A TMR spokesperson said the department had been liaising with property owners and tenants affected by the first project stage since January 2022.

“Significant early works, including the demolition of structures, removal and relocation of water, electricity and telecommunications infrastructure and settlement of soft soils are necessary to prepare the Stage 1 project area for construction,” said the spokesperson.

“This requires properties affected by Stage 1 to be vacated.

“As properties within the area gradually become vacant, we need to secure them for safety and to deter trespassing, vandalism and antisocial behaviour.

“Any potential additional resumptions for future stages will be determined as design work progresses.”

The Mooloolah River Interchange project has a lengthy history dating back to the early 2000s.

The department began purchasing properties in 2001 for a potential transport corridor.

Between 2007 and 2010 extensive planning was undertaken for the upgrade of the Sunshine Motorway interchange at Mountain Creek and a new connection to Kawana Way across the Mooloolah River as part of the Multi-Modal Transport Corridor (MMTC) study.

At the time, the government, led by Premier Anna Bligh, purchased more than $25 million worth of waterfront property for the potential MMTC.

It was later reported that the government would consider selling off the unneeded properties.

In 2014, following community consultation and design variations, the Mooloolah River Interchange project was established.

The interchange is at the convergence of three key network connections — the Sunshine Motorway, Nicklin Way and Brisbane Road.

It will be designed to improve transport links between the new Maroochydore City Centre development, Birtinya town centre and the Sunshine Coast University Hospital health precinct.

When completed, governments say average peak period travel speeds on the Sunshine Coast will improve by up to 16 per cent.

The design is expected to be complete in 2023 when the community will have another opportunity to provide feedback.

One of the Mountain Creek homes acquired by the state government.

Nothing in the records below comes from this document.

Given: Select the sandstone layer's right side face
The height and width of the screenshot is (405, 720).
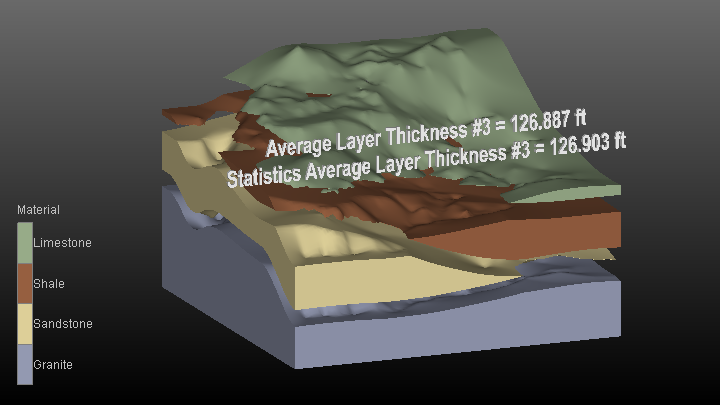Looking at the screenshot, I should coord(450,282).
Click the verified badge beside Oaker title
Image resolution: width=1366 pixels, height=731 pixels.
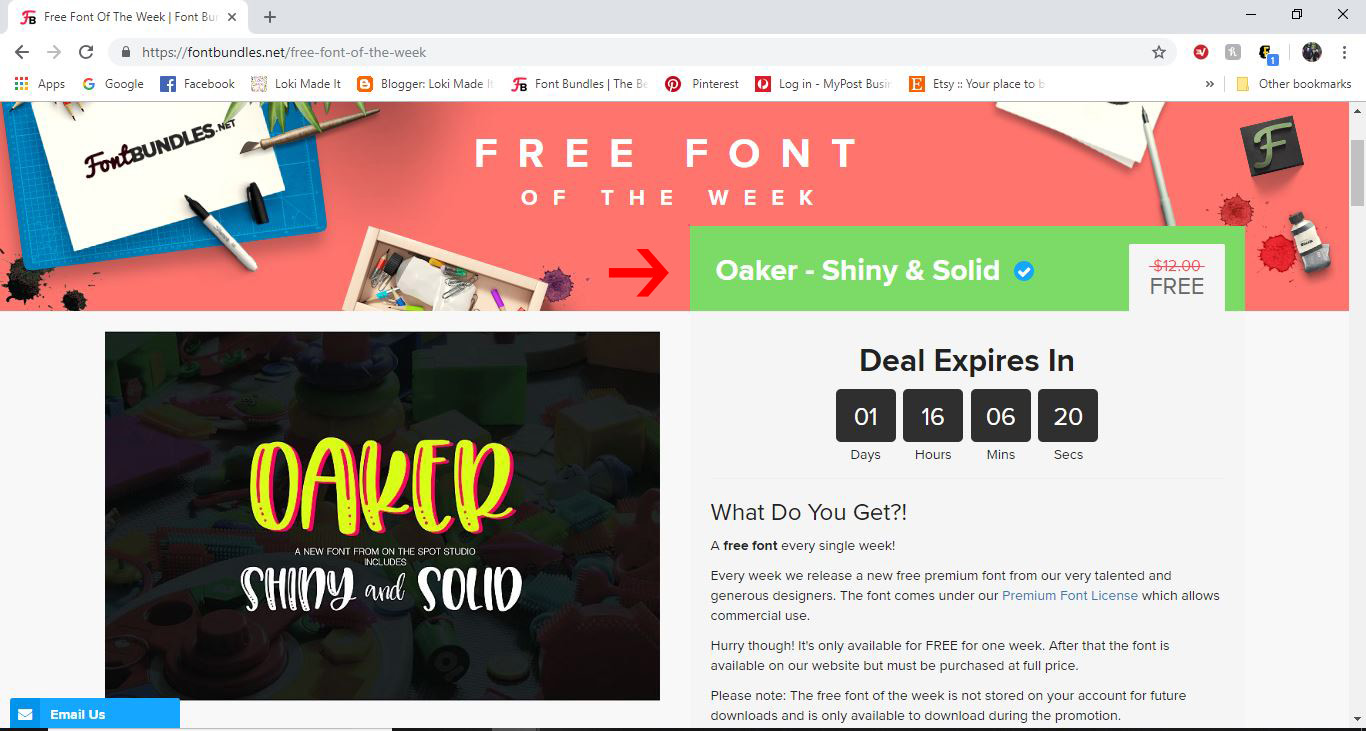click(x=1024, y=271)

Photo: Patrick Woods.

St Vincent de Paul Northern Diocesan president Beryl Rowan said the charity had seen a growing number of Sunshine Coast residents struggling to find accommodation or afford to keep a roof over their head.

Ms Rowan said in the past financial year, Vinnies Queensland had received more than 2000 calls a week for its support services across the southeast, and provided 103,597 nights of accommodation to those in need.

“We are continuing to see a rise in the need for support in our housing services from residents on the Sunshine Coast, who are desperately trying to find affordable, available accommodation,” she said.

“In June, the first round of the 2021 Census results revealed the median weekly rent for Sunshine Coast residents has increased more than 18 per cent since 2016, with 13,648 renters paying 30 per cent of their household income on rent.

“With the competitive rental market across the Sunshine Coast and extremely low rental vacancy rates, social housing properties are needed to meet the needs of our most vulnerable community members who simply cannot afford to put a roof over their head.”